- Flag of Maldives
- IOC code: MDV
- NOC: Maldives Olympic Committee
- Website: www.olympic.mv
- Medals: Gold 0 Silver 0 Bronze 0 Total 0

Summer appearances
- 1988; 1992; 1996; 2000; 2004; 2008; 2012; 2016; 2020; 2024;

= Maldives at the Olympics =

The Maldives first participated at the Olympic Games in 1988. It has sent athletes to compete in every Summer Olympic Games since, but has not participated in the Winter Olympic Games.

The National Olympic Committee for Maldives was created in 1985 and recognized by the International Olympic Committee that same year. Maldives entered the Olympics for the first time at the 1988 Summer Olympics in Seoul, South Korea, with seven athletes in the men's 100-metre, 200-metre and 400-metre sprints, men's marathon and men's 4 × 100 metre relay. As of 2024, the Maldives has not won any medals at the Olympics.

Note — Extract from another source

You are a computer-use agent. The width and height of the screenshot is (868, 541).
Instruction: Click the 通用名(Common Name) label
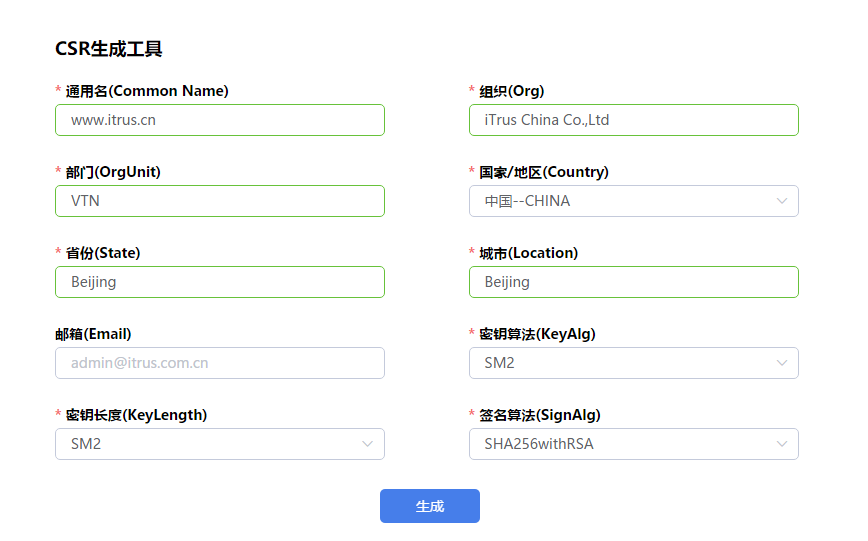tap(147, 91)
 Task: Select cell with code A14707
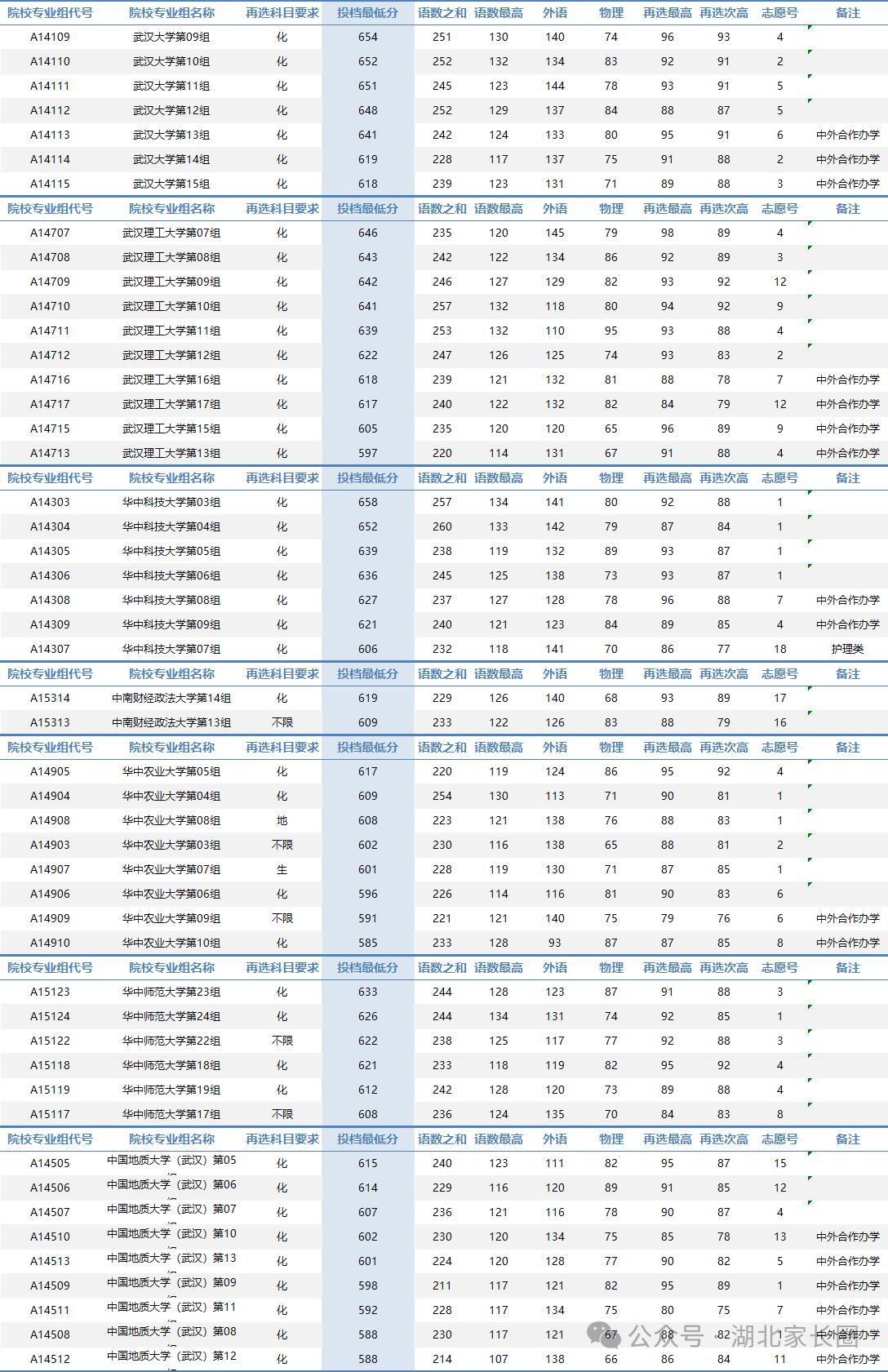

==National Olympic Committee==

The Maldives Olympic Committee was formed in 1985, and was recognized by the International Olympic Committee the same year. The MOE organizes the Maldives' participation in the Asian Games, Commonwealth Games and South Asian Games. The current secretary general of the committee is Thamooh Ahmed Saeed, and Mohamed Abdul Sattar is the president.

==Olympics overview==
===1988 Summer Olympics===

The Maldives debuted at the 1988 Summer Olympics in Seoul, South Korea, with seven athletes competing in athletics. Ismail Asif Waheed took part in the 100 and 200 metres but failed to advance to the next round. Ahmed Shageef ran the 400 metres with a time of 50.61 seconds, finishing 67th overall and failing to advance to the semi finals. Two sprinters, Abdul Haji Abdul Latheef and Hussein Haleem, participated in the men's marathon. Both athletes failed to finish the race. The men's 4 × 100 metres relay team consisted of Ismail Asif Waheed, Ibrahim Manik, Abdul Razzak Aboobakur and Mohamed Hanim. They finished the first heat with a time of 44.31 seconds, garnering seventh and last place in the heat. This was not fast enough to advance to the next round.

===1992 Summer Olympics===

The Maldives sent seven athletes to the 1992 Summer Olympics in Barcelona, Spain. Ahmed Shageef, Mohamed Amir, Hussain Riyaz, Hussein Haleem and Aminath Rishtha competed in the track and field events and Ahmed Imthiyaz and Mohamed Rasheed represented the nation in swimming at the Games.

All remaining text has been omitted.